Often times the bottleneck in a neural network-based project isn’t the network implementation. Rather, after you’ve written all the code and tried a whole bunch of hyperparameter configurations, sometimes the network will just not work. I’ve been there before. After some time dealing with finicky networks, I’ve collected a few methods that have helped me debug them. These methods aren’t a guarantee of any sort – even if you do everything I suggest, there’s a chance your network will still be broken. I hope, however, that these tips will in the long run decrease the time you spend Debugging your neural networks.
Check for gradient issues:
Sometimes the gradient is the cause of the problem. There are several useful gradient-related debugging methods:
- Numerically compute the gradient for each weight. This is commonly called "gradient checking" and is useful to ensure the gradient is being computed correctly. One way to do this is to use finite differences. More details can be found here.
-- -- --
_QUESTIONS ON THE MATERIAL_
a. Which sentences in the opening paragraph of the neural network debugging text contain the word "I" (including "I've")? Quote each one in full.
b. In the neural network debugging text, what is the practice commonly called "gradient checking"?
c. Continue the text on debugging neural networks from its final sentence.
The records that follow come from a separate source and are unrelated to the text on debugging neural networks.
-- -- --
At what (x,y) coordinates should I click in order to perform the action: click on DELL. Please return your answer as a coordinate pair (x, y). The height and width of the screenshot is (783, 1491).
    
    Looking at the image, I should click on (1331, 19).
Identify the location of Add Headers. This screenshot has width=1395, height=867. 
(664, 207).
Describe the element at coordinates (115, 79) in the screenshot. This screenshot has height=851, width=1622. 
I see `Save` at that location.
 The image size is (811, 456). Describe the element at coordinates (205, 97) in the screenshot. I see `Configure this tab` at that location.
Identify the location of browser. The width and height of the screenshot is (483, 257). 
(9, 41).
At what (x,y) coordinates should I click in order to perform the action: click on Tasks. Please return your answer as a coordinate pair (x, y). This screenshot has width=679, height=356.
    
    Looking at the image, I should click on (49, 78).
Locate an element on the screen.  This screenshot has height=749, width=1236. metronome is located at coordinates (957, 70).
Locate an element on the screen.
-- -- --
_ANSWERS PER TASK_
a.
- "I’ve been there before."
- "After some time dealing with finicky networks, I’ve collected a few methods that have helped me debug them."
- "These methods aren’t a guarantee of any sort – even if you do everything I suggest, there’s a chance your network will still be broken."
- "I hope, however, that these tips will in the long run decrease the time you spend Debugging your neural networks."

b. Numerically computing the gradient for each weight.

c.
- For each weight, compare the magnitude of the gradient to the magnitude of the weight. We want to make sure the ratio of the magnitudes is reasonable. If the gradient magnitude is much smaller than the weight magnitude, the network will take forever to train. If the gradient magnitude is about the same or larger than the weight magnitude, the network will be very unstable and probably not train at all.
- Check for exploding or vanishing gradients. If you see a gradient go to 0 or nan/infinity, you can be sure the network will not train correctly. You need to first figure out why the exploding/vanishing gradient is happening, for example perhaps because the step size is too big. Once you figure out why the gradient is exploding/vanishing, there are various solutions to fix the issue, for example, adding residual connections to propagate the gradient better or simply using a smaller network.
- Activation functions can also cause exploding/vanishing gradients. For example, if the magnitude of the input to a sigmoid activation function is too large, the gradient will be very close to 0. Check the inputs to your activation functions over time, and make sure that those inputs won’t cause gradients to consistently be 0 or a large magnitude.
Check training progress often:
Checking the training progress of your network often will save you time. For example, assume you are training a network to play the Snake game. Instead of training the network for days at a time and then checking to see if the network has learned anything, every ten minutes run the game with the current learned weights. After several hours, if you notice that the agent is doing the same thing every time and getting zero reward, you know there might be something wrong and have saved yourself days of wasted training time.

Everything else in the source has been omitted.